(Extracted data entries)

--

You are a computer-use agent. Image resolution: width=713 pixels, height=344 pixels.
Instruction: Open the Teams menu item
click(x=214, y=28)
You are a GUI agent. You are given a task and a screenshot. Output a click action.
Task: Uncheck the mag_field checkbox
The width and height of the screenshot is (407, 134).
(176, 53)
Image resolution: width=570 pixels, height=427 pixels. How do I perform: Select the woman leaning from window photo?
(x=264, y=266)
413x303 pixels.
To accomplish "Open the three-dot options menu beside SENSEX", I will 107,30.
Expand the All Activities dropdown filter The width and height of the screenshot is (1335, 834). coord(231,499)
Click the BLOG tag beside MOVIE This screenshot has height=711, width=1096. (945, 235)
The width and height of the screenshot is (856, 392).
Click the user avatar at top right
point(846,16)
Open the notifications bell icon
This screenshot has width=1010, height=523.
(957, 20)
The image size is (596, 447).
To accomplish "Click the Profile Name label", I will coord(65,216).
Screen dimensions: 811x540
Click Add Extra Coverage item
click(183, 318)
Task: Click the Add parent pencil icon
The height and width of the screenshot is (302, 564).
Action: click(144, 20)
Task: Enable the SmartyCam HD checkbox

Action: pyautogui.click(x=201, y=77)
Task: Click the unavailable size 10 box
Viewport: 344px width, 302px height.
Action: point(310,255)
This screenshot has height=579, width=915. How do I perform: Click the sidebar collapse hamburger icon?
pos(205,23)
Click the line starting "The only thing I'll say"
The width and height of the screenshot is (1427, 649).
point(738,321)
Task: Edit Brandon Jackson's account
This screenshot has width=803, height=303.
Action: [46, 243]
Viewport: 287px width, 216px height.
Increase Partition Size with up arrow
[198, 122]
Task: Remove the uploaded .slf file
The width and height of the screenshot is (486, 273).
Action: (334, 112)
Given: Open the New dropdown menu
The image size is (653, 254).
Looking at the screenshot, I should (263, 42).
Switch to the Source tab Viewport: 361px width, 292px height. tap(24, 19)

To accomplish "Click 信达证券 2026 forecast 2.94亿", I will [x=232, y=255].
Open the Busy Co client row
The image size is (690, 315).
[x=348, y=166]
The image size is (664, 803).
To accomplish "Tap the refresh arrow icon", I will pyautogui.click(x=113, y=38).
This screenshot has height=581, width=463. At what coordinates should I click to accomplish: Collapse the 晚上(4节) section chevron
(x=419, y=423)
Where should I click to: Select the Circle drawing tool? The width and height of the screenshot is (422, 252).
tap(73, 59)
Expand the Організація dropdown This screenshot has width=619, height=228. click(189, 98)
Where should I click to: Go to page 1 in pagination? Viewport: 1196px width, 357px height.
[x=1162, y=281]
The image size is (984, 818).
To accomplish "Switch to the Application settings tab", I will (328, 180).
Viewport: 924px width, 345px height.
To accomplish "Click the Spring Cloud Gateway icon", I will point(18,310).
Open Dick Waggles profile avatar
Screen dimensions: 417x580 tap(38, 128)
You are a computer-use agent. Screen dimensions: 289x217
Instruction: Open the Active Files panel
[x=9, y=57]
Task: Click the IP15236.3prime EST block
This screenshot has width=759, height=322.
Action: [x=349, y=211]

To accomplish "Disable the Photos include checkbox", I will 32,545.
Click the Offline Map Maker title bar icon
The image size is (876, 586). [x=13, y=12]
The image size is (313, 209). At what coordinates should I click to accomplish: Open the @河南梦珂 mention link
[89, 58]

--

▶ Action item
Would you please give the data above again, exactly as it appears?

▶ Problem solution
You are a computer-use agent. Image resolution: width=713 pixels, height=344 pixels.
Instruction: Open the Teams menu item
click(x=214, y=28)
You are a GUI agent. You are given a task and a screenshot. Output a click action.
Task: Uncheck the mag_field checkbox
The width and height of the screenshot is (407, 134).
(176, 53)
Image resolution: width=570 pixels, height=427 pixels. How do I perform: Select the woman leaning from window photo?
(x=264, y=266)
413x303 pixels.
To accomplish "Open the three-dot options menu beside SENSEX", I will 107,30.
Expand the All Activities dropdown filter The width and height of the screenshot is (1335, 834). coord(231,499)
Click the BLOG tag beside MOVIE This screenshot has height=711, width=1096. (945, 235)
The width and height of the screenshot is (856, 392).
Click the user avatar at top right
point(846,16)
Open the notifications bell icon
This screenshot has width=1010, height=523.
(957, 20)
The image size is (596, 447).
To accomplish "Click the Profile Name label", I will coord(65,216).
Screen dimensions: 811x540
Click Add Extra Coverage item
click(183, 318)
Task: Click the Add parent pencil icon
The height and width of the screenshot is (302, 564).
Action: click(144, 20)
Task: Enable the SmartyCam HD checkbox

Action: pyautogui.click(x=201, y=77)
Task: Click the unavailable size 10 box
Viewport: 344px width, 302px height.
Action: point(310,255)
This screenshot has height=579, width=915. How do I perform: Click the sidebar collapse hamburger icon?
pos(205,23)
Click the line starting "The only thing I'll say"
The width and height of the screenshot is (1427, 649).
point(738,321)
Task: Edit Brandon Jackson's account
This screenshot has width=803, height=303.
Action: [46, 243]
Viewport: 287px width, 216px height.
Increase Partition Size with up arrow
[198, 122]
Task: Remove the uploaded .slf file
The width and height of the screenshot is (486, 273).
Action: (334, 112)
Given: Open the New dropdown menu
The image size is (653, 254).
Looking at the screenshot, I should (263, 42).
Switch to the Source tab Viewport: 361px width, 292px height. tap(24, 19)

To accomplish "Click 信达证券 2026 forecast 2.94亿", I will [x=232, y=255].
Open the Busy Co client row
The image size is (690, 315).
[x=348, y=166]
The image size is (664, 803).
To accomplish "Tap the refresh arrow icon", I will pyautogui.click(x=113, y=38).
This screenshot has height=581, width=463. At what coordinates should I click to accomplish: Collapse the 晚上(4节) section chevron
(x=419, y=423)
Where should I click to: Select the Circle drawing tool? The width and height of the screenshot is (422, 252).
tap(73, 59)
Expand the Організація dropdown This screenshot has width=619, height=228. click(189, 98)
Where should I click to: Go to page 1 in pagination? Viewport: 1196px width, 357px height.
[x=1162, y=281]
The image size is (984, 818).
To accomplish "Switch to the Application settings tab", I will (328, 180).
Viewport: 924px width, 345px height.
To accomplish "Click the Spring Cloud Gateway icon", I will point(18,310).
Open Dick Waggles profile avatar
Screen dimensions: 417x580 tap(38, 128)
You are a computer-use agent. Screen dimensions: 289x217
Instruction: Open the Active Files panel
[x=9, y=57]
Task: Click the IP15236.3prime EST block
This screenshot has width=759, height=322.
Action: [x=349, y=211]

To accomplish "Disable the Photos include checkbox", I will 32,545.
Click the Offline Map Maker title bar icon
The image size is (876, 586). [x=13, y=12]
The image size is (313, 209). At what coordinates should I click to accomplish: Open the @河南梦珂 mention link
[89, 58]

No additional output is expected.